Data listing
○ ○ ○ ○
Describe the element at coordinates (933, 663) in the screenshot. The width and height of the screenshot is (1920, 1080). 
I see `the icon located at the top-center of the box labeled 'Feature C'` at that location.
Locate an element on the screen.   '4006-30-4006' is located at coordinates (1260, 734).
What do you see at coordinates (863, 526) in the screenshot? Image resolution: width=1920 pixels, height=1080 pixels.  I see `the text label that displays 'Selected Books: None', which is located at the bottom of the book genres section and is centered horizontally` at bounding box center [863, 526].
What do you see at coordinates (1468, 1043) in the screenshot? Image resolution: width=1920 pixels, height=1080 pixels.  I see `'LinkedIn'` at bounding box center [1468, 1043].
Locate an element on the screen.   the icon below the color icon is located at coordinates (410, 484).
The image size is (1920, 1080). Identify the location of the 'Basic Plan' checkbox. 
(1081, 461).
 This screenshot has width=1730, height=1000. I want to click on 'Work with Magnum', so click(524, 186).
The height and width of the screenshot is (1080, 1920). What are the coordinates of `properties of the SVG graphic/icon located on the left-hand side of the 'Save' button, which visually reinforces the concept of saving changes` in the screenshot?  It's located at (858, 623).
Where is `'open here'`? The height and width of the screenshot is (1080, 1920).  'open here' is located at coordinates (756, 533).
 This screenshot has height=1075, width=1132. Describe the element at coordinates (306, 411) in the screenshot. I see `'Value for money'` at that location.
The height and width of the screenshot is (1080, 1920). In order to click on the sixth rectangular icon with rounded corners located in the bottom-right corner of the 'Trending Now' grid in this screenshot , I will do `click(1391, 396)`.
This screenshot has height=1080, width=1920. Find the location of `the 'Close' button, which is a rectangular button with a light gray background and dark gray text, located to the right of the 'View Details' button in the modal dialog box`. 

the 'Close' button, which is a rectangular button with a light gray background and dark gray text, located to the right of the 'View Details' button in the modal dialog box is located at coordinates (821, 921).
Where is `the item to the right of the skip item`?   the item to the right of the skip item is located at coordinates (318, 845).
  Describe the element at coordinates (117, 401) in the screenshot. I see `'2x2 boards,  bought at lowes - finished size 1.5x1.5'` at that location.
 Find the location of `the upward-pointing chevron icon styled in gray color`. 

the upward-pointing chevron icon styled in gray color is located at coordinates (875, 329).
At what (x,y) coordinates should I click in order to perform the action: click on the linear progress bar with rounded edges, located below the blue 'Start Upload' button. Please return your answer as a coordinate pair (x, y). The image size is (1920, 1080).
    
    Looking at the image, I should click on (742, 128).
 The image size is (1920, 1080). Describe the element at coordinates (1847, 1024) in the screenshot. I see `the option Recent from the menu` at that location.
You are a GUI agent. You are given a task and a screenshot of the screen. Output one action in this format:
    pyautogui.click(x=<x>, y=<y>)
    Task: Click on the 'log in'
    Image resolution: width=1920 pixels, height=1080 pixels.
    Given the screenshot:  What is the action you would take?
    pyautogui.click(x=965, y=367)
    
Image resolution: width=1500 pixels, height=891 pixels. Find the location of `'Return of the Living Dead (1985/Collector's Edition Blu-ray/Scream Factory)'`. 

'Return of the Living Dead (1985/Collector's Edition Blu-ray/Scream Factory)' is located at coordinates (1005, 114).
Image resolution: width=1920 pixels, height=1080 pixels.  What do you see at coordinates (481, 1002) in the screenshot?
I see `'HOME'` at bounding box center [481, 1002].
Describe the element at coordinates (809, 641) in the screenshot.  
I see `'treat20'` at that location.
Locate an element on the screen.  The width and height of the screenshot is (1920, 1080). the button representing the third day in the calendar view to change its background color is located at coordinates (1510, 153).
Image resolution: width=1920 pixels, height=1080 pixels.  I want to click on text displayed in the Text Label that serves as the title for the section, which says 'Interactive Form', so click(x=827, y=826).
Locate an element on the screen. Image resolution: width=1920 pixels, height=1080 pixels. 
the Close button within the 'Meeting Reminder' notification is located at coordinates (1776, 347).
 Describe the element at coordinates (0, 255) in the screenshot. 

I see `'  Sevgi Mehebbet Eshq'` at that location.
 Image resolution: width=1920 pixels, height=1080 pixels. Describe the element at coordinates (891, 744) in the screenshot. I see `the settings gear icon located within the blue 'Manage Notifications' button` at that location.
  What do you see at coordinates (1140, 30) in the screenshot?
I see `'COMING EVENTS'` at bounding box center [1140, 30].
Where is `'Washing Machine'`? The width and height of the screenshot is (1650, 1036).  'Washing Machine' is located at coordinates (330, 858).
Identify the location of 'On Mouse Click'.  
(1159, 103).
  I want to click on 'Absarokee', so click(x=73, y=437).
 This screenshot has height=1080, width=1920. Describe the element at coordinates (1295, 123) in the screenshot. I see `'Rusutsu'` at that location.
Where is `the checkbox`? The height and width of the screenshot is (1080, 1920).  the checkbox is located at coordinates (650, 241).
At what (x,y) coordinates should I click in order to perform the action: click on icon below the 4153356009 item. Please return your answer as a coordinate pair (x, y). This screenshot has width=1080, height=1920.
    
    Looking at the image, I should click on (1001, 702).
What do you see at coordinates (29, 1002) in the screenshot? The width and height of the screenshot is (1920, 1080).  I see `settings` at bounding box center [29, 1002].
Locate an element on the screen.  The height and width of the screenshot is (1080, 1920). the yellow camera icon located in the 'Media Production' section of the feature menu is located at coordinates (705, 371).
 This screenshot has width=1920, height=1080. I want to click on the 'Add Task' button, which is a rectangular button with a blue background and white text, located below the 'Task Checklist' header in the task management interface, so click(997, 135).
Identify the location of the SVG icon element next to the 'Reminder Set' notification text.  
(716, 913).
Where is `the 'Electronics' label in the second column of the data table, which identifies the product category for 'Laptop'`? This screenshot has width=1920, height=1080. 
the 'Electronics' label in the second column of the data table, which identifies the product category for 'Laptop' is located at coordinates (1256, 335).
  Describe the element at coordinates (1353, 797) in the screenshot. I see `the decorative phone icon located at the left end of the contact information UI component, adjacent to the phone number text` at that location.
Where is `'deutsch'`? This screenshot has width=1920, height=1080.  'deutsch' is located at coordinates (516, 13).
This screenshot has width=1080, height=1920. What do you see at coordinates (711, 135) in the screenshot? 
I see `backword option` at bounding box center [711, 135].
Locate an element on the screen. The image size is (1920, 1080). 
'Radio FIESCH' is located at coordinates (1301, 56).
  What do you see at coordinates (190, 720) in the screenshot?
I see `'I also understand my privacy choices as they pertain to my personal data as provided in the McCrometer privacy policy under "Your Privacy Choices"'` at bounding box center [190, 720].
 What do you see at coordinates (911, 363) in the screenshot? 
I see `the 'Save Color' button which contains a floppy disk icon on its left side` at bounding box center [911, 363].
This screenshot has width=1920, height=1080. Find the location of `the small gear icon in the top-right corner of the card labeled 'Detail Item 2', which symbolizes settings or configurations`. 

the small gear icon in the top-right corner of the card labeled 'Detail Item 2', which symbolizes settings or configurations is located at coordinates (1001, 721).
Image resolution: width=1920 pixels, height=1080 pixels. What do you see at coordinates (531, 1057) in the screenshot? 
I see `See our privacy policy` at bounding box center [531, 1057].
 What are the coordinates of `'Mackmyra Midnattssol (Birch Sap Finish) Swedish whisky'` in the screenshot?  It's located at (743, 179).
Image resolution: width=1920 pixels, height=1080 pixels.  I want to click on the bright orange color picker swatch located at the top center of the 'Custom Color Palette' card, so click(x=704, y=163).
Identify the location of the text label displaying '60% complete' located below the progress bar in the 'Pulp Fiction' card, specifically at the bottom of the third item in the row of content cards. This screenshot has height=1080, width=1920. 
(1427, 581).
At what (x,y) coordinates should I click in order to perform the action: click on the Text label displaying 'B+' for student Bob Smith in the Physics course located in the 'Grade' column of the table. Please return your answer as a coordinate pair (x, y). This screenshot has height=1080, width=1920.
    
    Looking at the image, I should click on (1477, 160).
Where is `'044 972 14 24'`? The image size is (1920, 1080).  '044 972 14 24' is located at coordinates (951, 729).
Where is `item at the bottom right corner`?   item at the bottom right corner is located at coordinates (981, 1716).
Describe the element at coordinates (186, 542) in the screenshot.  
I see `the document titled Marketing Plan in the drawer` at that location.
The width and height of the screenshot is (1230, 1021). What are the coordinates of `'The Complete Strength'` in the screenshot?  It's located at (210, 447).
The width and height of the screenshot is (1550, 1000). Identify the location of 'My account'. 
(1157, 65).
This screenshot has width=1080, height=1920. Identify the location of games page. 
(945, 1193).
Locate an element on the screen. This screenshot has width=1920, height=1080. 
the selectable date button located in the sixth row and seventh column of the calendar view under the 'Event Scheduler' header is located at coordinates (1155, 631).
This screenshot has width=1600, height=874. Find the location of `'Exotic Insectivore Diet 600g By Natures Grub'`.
○ ○ ○ ○
** PROBLEM DETAILS **
Rewrite the listing from its first line through the line holding "What do you see at coordinates (863, 526)", inclusive, putting "screen capture" wherever "screenshot" appears and leaving all else unchanged.

** PROBLEM SOLUTION **
Describe the element at coordinates (933, 663) in the screen capture. The width and height of the screen capture is (1920, 1080). 
I see `the icon located at the top-center of the box labeled 'Feature C'` at that location.
Locate an element on the screen.   '4006-30-4006' is located at coordinates (1260, 734).
What do you see at coordinates (863, 526) in the screen capture? Image resolution: width=1920 pixels, height=1080 pixels.  I see `the text label that displays 'Selected Books: None', which is located at the bottom of the book genres section and is centered horizontally` at bounding box center [863, 526].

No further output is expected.